Combined, our ecological and transcriptomics analyses show that algal populations growing within overyielding communities are differentially regulating lipid metabolism while frequently maintaining growth at biomass levels above those attained in monoculture. This finding provides an underlying explanation for our observation of a beneficial effect of species richness on both biomass yield and quality, which is somewhat contrary to expectations from within-species tradeoffs. Indeed, attempts to improve multiple functions within monocultures have been met with failure due to an inability to overcome tradeoffs that are inherent to biological populations. One such tradeoff that has been proposed is between the biomass that a population of organisms produces versus the quality of this biomass for bio-oil production. Organisms with access to excess resources tend to grow, while those under nutrient stress instead tend to accumulate lipids that improve the quality of algal biomass (5, 41, 42). It has therefore been argued that populations can increase either biomass quantity or quality or produce suboptimal levels of both. In contrast, our findings suggest that species consortia can better utilize nutrient resources for an improved production of biomass. While our data indeed showed that there was a greater utilization of available nutrients in bicultures, this was unlikely to be causing nutrient stress, because nutrient levels remained orders of magnitude higher than the levels typically reported as the lowest at which green algal species can maintain a stable population (resource ratio [R*] values) (43, 44).

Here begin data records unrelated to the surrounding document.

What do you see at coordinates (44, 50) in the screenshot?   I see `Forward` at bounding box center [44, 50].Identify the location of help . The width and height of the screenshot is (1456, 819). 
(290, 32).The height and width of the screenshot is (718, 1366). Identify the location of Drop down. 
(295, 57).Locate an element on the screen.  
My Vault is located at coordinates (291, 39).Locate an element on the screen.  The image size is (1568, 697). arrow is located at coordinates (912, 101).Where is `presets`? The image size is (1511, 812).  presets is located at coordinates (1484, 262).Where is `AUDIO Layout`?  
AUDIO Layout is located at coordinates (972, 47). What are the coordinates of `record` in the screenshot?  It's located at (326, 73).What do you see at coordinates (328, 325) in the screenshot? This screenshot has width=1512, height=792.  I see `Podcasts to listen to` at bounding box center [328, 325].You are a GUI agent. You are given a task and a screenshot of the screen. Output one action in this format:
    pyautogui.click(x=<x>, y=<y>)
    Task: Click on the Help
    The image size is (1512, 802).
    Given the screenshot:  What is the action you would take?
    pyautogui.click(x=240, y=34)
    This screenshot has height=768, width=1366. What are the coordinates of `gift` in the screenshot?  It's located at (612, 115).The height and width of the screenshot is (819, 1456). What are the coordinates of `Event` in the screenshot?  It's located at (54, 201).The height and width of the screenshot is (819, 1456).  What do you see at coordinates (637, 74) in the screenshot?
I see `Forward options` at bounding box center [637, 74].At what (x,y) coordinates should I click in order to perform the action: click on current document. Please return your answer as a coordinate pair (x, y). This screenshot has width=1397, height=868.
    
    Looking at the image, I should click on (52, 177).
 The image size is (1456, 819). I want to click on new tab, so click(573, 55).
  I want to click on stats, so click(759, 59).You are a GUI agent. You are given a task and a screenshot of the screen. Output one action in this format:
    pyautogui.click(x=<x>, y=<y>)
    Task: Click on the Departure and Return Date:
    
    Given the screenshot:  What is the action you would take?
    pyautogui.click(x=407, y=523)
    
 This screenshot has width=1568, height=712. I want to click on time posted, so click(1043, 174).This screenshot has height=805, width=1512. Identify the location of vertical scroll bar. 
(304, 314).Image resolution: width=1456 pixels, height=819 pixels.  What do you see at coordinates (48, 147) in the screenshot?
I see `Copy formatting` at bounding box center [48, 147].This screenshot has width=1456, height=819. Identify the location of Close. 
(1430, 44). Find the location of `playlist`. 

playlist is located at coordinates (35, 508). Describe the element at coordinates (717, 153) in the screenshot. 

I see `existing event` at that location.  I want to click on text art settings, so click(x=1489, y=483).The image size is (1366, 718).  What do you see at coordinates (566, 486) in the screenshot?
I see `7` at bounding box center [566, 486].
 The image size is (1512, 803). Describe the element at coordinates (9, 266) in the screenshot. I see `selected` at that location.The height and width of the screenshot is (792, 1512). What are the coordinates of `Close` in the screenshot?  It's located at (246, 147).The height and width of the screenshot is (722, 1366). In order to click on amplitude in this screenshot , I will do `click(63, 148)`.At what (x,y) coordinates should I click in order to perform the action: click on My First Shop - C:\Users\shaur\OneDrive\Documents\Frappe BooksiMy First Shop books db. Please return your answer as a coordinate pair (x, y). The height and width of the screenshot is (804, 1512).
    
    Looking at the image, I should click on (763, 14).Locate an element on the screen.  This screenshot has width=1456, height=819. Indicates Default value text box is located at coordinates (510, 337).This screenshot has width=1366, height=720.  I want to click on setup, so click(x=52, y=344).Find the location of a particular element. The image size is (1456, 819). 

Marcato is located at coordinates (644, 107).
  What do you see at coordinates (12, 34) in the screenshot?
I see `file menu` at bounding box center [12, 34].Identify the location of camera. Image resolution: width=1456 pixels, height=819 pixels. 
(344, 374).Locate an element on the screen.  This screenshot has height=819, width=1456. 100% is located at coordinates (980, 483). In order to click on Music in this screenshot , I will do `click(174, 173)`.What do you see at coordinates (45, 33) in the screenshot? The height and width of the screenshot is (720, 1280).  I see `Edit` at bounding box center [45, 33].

Thus, interspecific interactions evidently trigger the accumulation of fatty acids without necessarily compromising biomass yield. While tradeoffs may be an inherent aspect of biology at the species level, our results begin to show that we can harness what decades of research is seeming to prove as an inherent aspect of ecology: diversity improves functions, and quite often, improves functions simultaneously. By rooting our findings in the genomic foundation of species interactions, our results contribute to our understanding of the drivers of elevated function in nature and may increase our ability to both predict when and where to expect such patterns to occur and apply these phenomena to agricultural and biotechnological uses.
MATERIALS AND METHODS
Culture growth and sampling.
Species cultures were supplied either from the University of Texas Culture Collection of Algae (UTEX; Austin, Texas, USA) or from the Sammlung von Algenkulturen Göttingen (SAG; Göttingen, Germany) culture collections. For each species, we grew batch cultures from laboratory stocks in 125-ml Erlenmeyer flasks filled with 100 ml of COMBO growth medium, which contained 1 mM NaNO3, 0.05 mM K2HPO4, 0.1 mM KCl, and 30 μM NH4Cl at the beginning of the experiment (45). We then measured declines in nitrate and phosphate by repeated measures over eight time points throughout the experiment, but levels remained orders of magnitude above what is considered the lowest at which green algae can maintain a stable population (i.e., N* and P*). We also verified each species grew well in COMBO by running a smaller scale study of each species inoculated into multiple types of growth media (see Fig. S6 in the supplemental material). To minimize contamination, we transferred algae from stock to batch cultures with a flame-sterilized loop or an autoclave-sterilized pipette in a laminar flow cabinet and capped batch cultures with a breathable 0.22-μm vented lid. We filled 108 1-liter media bottles (Wheaton, borosilicate glass) with 1 liter of the modified COMBO growth medium and inoculated bottles with one of the 8 monocultures or 28 biculture combinations at a total initial cell density of 200 cells · ml−1. Bicultures were prepared in a 1:1 ratio substitutive design with each species in biculture inoculated at 100 cells · ml−1. All species combinations were grown in triplicates and placed on Wheaton roller racks (349000-A; Millville, NJ, USA) at 0.75 rotations per min, on a 16:8 h light/dark cycle at 20°C under a light intensity of 81 μE. We completed 10% medium exchanges every second day with 100 ml of sterile COMBO beginning 4 days after the initial inoculation. When cultures reached steady-state densities as indicated by chlorophyll a fluorescence measures, we examined each replicate via compound microscopy to confirm species identification and the absence of visible contaminants.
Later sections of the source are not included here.